The longer one looks at the talks between Theresa May and opposition MPs, the harder it becomes to claim they are negotiations in any real sense of the word. Downing Street has told reporters that the government will not support a customs union, membership of the single market, extending Article 50 or legislative measures to prevent no deal.
Supporters of a second vote have been told that it would take 52 weeks to secure another referendum – a full 20 weeks longer than the number suggested by UCL’s Constitution Unit, 21 weeks longer than that by the IfG, and longer than it took the government of Tony Blair to enact the north-east Devolution Referendum, during which time the government also found the bandwith to invade Iraq and introduce far-reaching social policy measures.
Negotiations of this kind usually involve an ear being sent in the post and a request for a suitcase full of unmarked notes. These aren’t discussions about a way forward – they’re about leveraging the threat of the cliff-edge to force MPs who want a softer Brexit, or no Brexit at all, to vote for May’s deal in order to avert a non-negotiated exit. Without legislation being brought to prevent no deal, there can be no meaningful talks
Small wonder that the majority of Labour MPs are supportive of Jeremy Corbyn’s “no negotiations without taking no deal off the table first” stance.
But the longer you look at the overall row, the harder it becomes to claim that the politics aren’t deeply toxic for the Labour Party in general and Jeremy Corbyn in particular. It is in the newsbreaks between songs on music radio that ordinary voters are won and lost, and Labour’s side of the story doesn’t translate well in that format. “Jeremy Corbyn has refused to join negotiations with Theresa May until the threat of no deal is off the table” sounds particularly bad because people tend to like the idea of cross-party co-operation in the abstract, and most don’t really know what “no deal” means. No wonder that according to YouGov, a majority of voters, including Remain voters, and a plurality of Labour voters, think that Corbyn should enter into talks without preconditions.
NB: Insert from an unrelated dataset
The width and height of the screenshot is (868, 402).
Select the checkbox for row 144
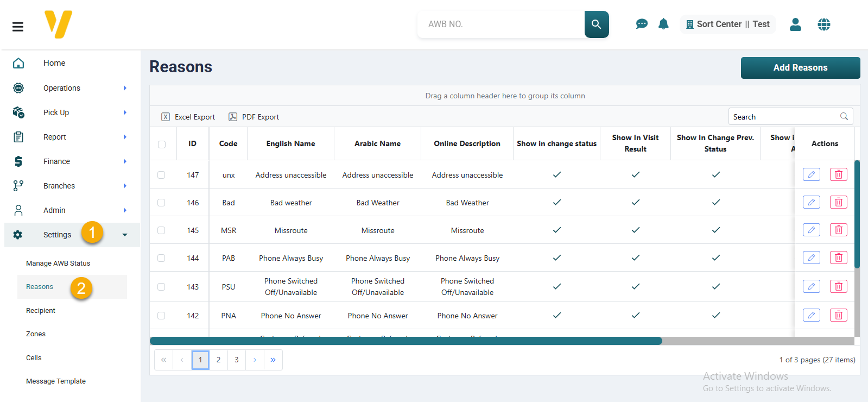pos(161,258)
But public opinion, while important as far as the Tory-Labour battle is concerned, is at the moment a secondary factor as far as the resolution of the Brexit crisis goes. What matters, as I said yesterday, is that both leaders are carrying a major liability as far as their ability to control their parliamentary party goes: MPs who fear no deal. Jeremy Corbyn is more exposed because the vast majority of his MPs fear no deal but through a combination of irritation with what Labour MPs see as May’s stubbornness and deceit and good work by the party whips, that majority is holding – for now at least. They are nowhere close to folding and voting for whatever is on the table just to stop no deal.
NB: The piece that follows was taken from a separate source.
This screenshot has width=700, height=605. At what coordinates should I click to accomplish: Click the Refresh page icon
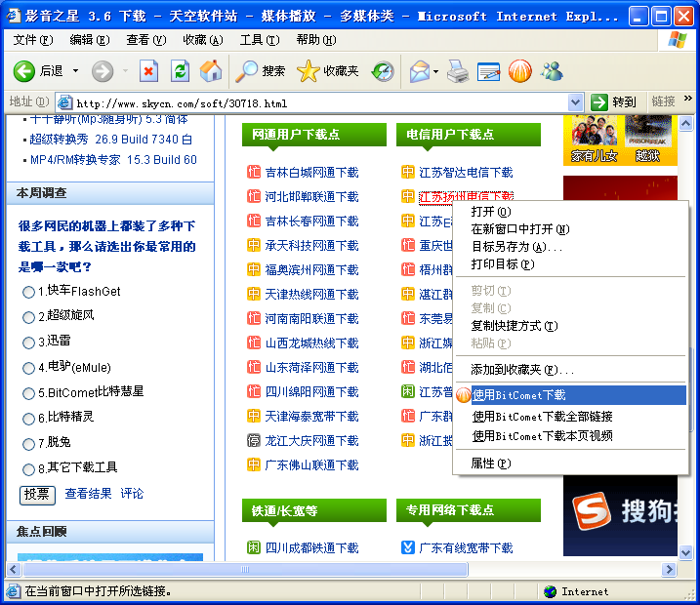pos(180,70)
Conservative MPs who actively fear no deal are a smaller contingent than within Labour but at the moment they look much less inclined to hold the line. The Evening Standard’s Joe Murphy reveals that up to 20 ministers could quit if they aren’t allowed to vote for legislation to take no deal off the table, while the Telegraph reveals that five ministers have led a delegation to tell May that she must allow a free vote or face a walk-out. Theresa May is certainly having the better of the PR battle as far as the negotiations go – but that doesn’t mean that she is winning as far as the legislative struggle for control is concerned.